**TEXTO:**
□ □ □ □ □
Inicialmente imaginou que iria a um tribunal como nos filmes, com júri e juiz, tudo muito formal, mas enganou-se. “Pensava que alguém ia apontar o dedo, mas não. Fui recebido de coração aberto, com pessoas que queriam ouvir e compreender”.
Mas se este foi um processo complicado para Paulo, não foi menos para a sua companheira. A esposa, Maria José, “apesar de conhecer a história e de sempre ter achado que aquele casamento era nulo”, nunca o pressionou a tomar nenhuma decisão.
Durante o processo conversaram muito sobre o primeiro casamento de Paulo, o que tinha corrido mal, “em que medida a sua relação era e no que deveria ser diferente”.
Com o andar do processo, o “saco” que Paulo tinha às costas ia ficando mais leve e para o fim até já dizia: “mesmo que não seja considerado nulo, já valeu a pena, porque estou em paz com o meu passado”.
Seguiu-se a fase das testemunhas, que falaram sobre o namoro e o matrimónio. “Foi bom ler o que as pessoas disseram, compreender e aceitar as falhas cometidas”.
A carta com a resposta ao pedido de nulidade acabou por chegar dois anos depois do início do processo. Foi Maria José quem a recebeu e, ainda no carro, ligou a Paulo, que lhe pediu que a abrisse.
Em 2017, já com o primeiro casamento de Paulo anulado, o casal celebrou o matrimónio. “Foi sentido de forma diferente”, asseguram.

 

Norma genérica que tem de ser particularizada

O casal preferiu não comentar a recente polémica da nota pastoral do cardeal D. Manuel Clemente, que apresentava a abstinência sexual aos recasados como uma possibilidade a apresentar pelos padres.
Sobre esse assunto, o diácono da paróquia das Caldas, João Paulo Romero, nota que a mesma remete para um texto de João Paulo II. Ele que, com a esposa, foi o primeiro diácono responsável por uma pastoral familiar.
Segundo o diácono, a nota pastoral é “genérica e depois tem que ser particularizada”. Admite que a norma “se calhar, peca por excesso, mas não podemos generalizar”.
Por exemplo, muitas das vezes as pessoas só se apercebem que estão irregulares ou só pensam em fazer algo em relação ao assunto quando querem baptizar os filhos ou se querem casar. E os próprios motivos, frequentemente, não estão ligados à fé. Trata-se, em muitos dos casos, da aceitação social.
Segundo o diácono, é necessário “perceber o que é partilhar uma fé, que se recebe pelo baptismo e se robustece através dos sacramentos”.
Na diocese de Lisboa, João Paulo Romero nota que a juventude sente medo do compromisso sem prazo e não quer fazer sacrifícios.
Gazeta das Caldas tentou obter um comentário dos dois priores da paróquia das Caldas, mas tal não se revelou possível porque estes estavam em retiro.
□ □ □ □ □
**CONTEÚDO DA LISTAGEM:**

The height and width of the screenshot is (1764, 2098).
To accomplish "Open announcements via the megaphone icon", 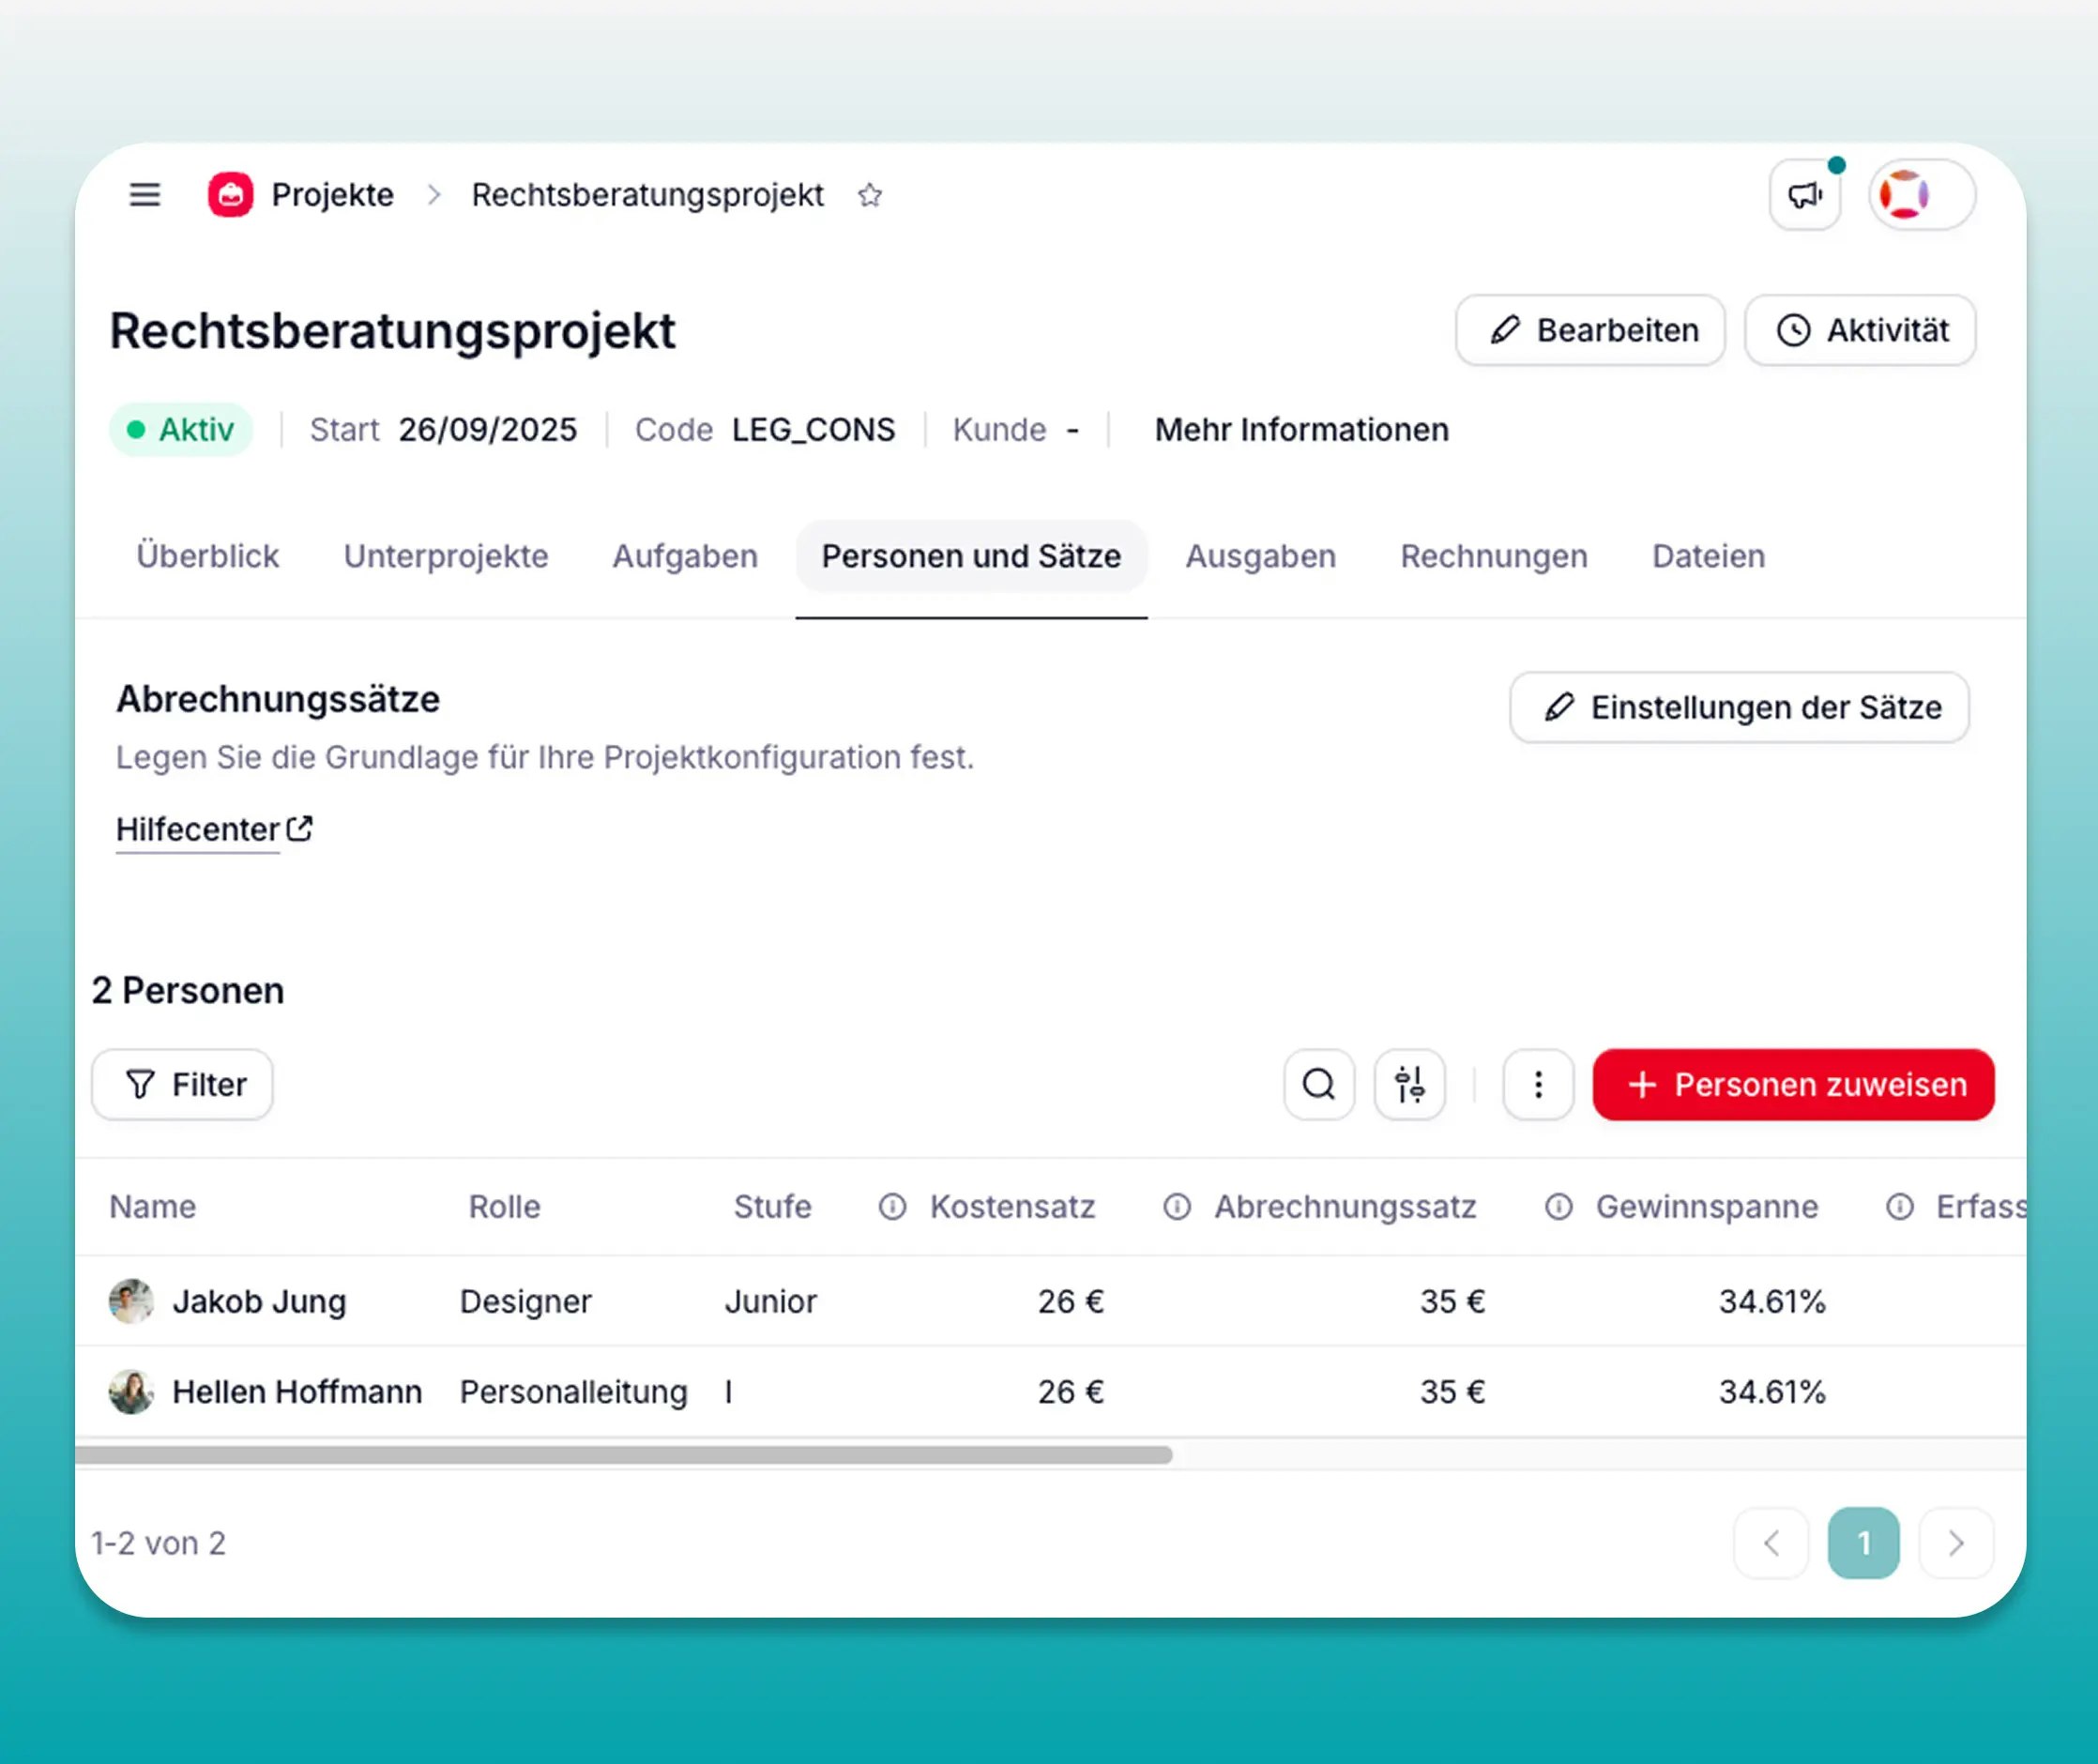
□ □ □ □ □
**TAREFA A REALIZAR:**
Responda com base no texto:
(a) Quanto tempo depois do início do processo chegou a carta com a resposta ao pedido de nulidade?
(b) Em que ano o casal celebrou o matrimónio?
(c) Por que motivo não foi possível obter um comentário dos dois priores da paróquia das Caldas?

**SOLUÇÃO DO EXERCÍCIO:**
(a) Dois anos depois do início do processo.
(b) Em 2017.
(c) Os priores estavam em retiro.